Anthony Holden, auteur
'In die tijd lagen de theaters in Londen in de achterbuurten. Buiten de grenzen van het stadscentrum op de zuidelijke oevers van de Theems. Buurten vol bordelen, berenkuilen. Aan de zelfkant van het leven. Acteurs werden als boeven en zwervers gezien. Als acteur of toneelschrijver stond je niet in hoog aanzien. Maar het moet een kleurrijk geheel zijn geweest. Overal ratten, ziekten... Je kon London toen op 30 kilometer afstand ruiken, zo erg was het... Londen was bijna een Oosterse stad met al zijn talen en immigranten. Toen Shakepseare net in Londen kwam moest hij het opnemen tegen een groep schrijvers; Greene, Peele, Lyly, Marlowe. Allemaal hadden ze gestudeerd aan de universiteit. De theaters werden gezien als haarden van ziekten dus als er een pestepidemie was werden ze vaak gesloten. (...) Het theater had een dubbele functie. Puur vermaak voor het stallespubliek dat één penny betaalde en in het zaagsel op de grond stond met op de balkons de opgeleide chic die veel meer betaalden voor hun respectabel avondje uit.' (William Shakespeare. Man van het millennium, LWT, 2000)

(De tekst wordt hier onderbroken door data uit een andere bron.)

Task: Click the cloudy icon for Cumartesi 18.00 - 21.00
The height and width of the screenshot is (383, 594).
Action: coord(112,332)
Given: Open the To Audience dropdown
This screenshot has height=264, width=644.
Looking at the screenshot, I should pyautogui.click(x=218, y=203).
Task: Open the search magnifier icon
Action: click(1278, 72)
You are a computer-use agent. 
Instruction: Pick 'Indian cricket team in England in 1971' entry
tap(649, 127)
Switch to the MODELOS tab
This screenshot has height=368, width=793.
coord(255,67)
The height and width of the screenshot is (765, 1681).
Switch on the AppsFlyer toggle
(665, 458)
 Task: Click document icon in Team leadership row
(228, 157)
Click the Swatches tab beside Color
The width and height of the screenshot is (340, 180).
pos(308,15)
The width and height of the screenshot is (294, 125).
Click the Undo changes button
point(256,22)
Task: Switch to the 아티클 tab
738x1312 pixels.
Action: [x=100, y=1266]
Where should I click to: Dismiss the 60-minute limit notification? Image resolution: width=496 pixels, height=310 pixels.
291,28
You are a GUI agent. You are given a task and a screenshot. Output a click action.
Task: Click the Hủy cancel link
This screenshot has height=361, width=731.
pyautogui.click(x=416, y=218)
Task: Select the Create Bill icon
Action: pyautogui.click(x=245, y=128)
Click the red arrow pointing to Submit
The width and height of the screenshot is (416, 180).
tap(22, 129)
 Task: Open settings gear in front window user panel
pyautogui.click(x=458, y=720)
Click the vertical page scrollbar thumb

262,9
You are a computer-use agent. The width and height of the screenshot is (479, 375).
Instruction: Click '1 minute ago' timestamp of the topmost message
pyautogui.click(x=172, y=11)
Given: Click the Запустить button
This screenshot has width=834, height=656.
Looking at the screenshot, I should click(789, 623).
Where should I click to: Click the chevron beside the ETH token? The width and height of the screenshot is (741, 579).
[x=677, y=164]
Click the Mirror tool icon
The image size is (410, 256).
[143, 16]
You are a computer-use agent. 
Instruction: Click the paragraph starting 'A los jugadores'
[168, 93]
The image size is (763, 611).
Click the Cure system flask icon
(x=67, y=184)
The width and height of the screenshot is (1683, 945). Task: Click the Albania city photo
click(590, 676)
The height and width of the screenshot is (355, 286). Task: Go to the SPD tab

Mark Rylance, artistiek leider 'Shakespeare's Globe'
'Het was de rosse buurt van London. Vlakbij de Theems. Op de bovenste galerij van het theater zaten altijd hoeren die hier in de buurt werkten. Dus veel mannen kwamen alleen naar het theater om iets te regelen met zo'n mooie dame. Een gebouw in deze vorm was het eerste gebouw in Engeland sinds de Romeinse amfitheaters, dat echt als theater bedoeld was. Het is afgeleid van arena's voor stieren- en berengevechten. Wrede toestanden waarbij een stier door honderden honden werd belaagd. In die hele sensuele en rauwe aardse omstandigheden liet Shakespeare zijn stukken opvoeren.' (William Shakespeare. Man van het millennium, LWT, 2000)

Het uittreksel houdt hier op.